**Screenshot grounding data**
++++++++
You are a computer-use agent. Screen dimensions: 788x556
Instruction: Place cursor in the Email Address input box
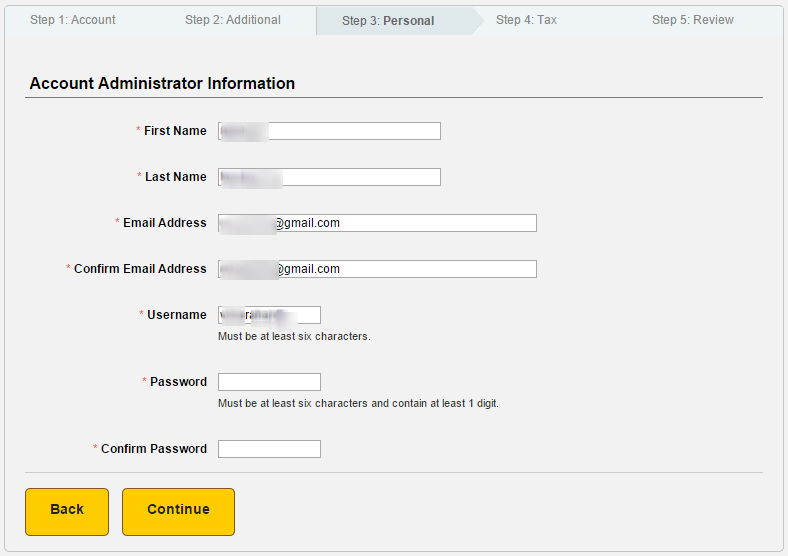click(377, 223)
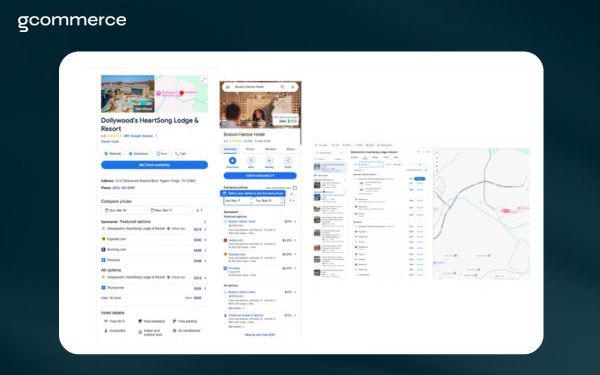Image resolution: width=600 pixels, height=375 pixels.
Task: Open the hamburger menu in Boston Harbor search bar
Action: (x=228, y=87)
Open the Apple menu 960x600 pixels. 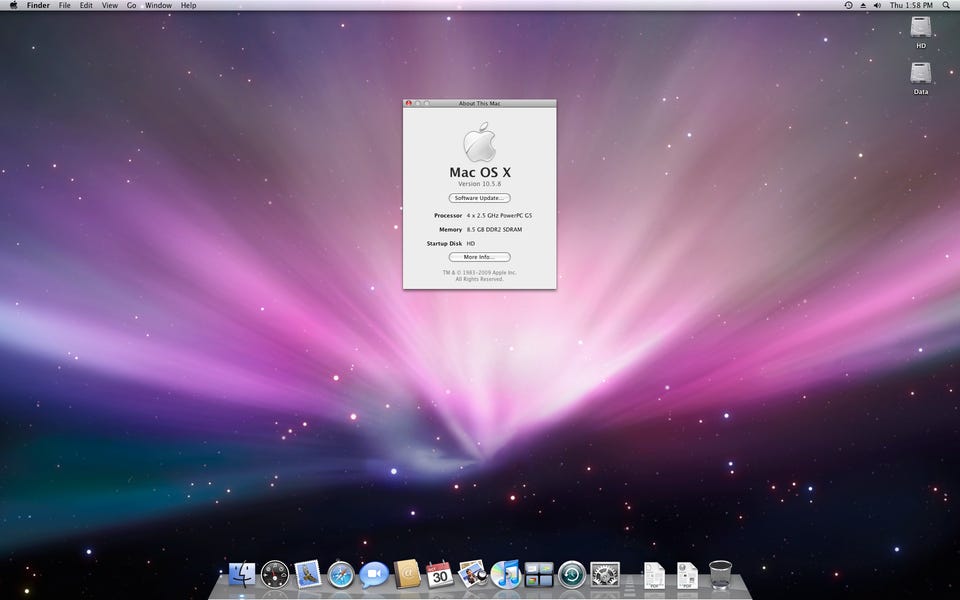point(13,6)
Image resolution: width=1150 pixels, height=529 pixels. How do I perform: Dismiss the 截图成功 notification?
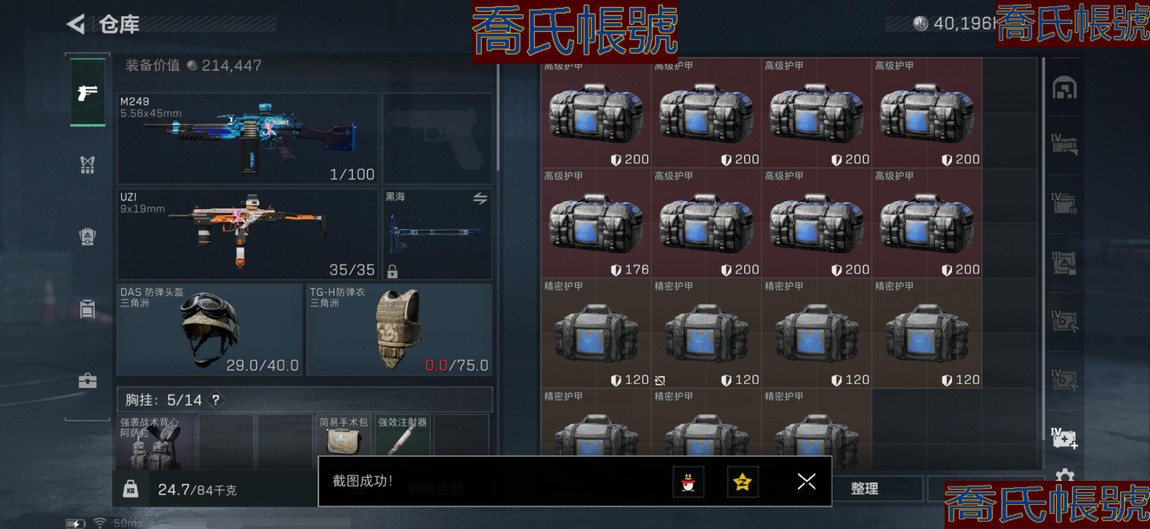tap(806, 481)
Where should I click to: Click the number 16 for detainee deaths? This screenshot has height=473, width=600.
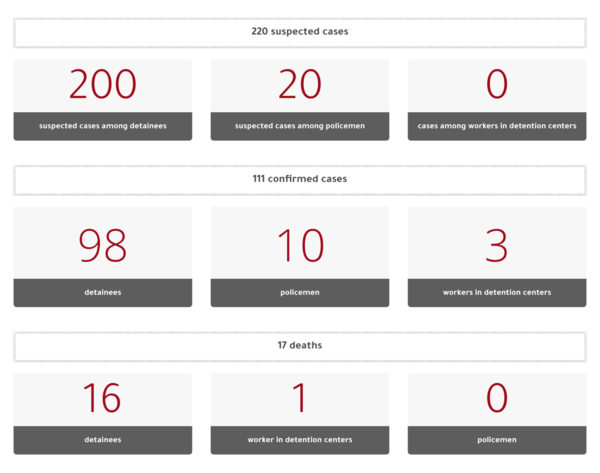103,398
++++++++
Counting the line with "Image resolution: width=1150" and the last line of the data above, transcribe those two lines and every line between them exactly, without the pictures.

**Task output**
Image resolution: width=1150 pixels, height=529 pixels. How do I perform: Dismiss the 截图成功 notification?
tap(806, 481)
Where should I click to: Click the number 16 for detainee deaths? This screenshot has height=473, width=600.
103,398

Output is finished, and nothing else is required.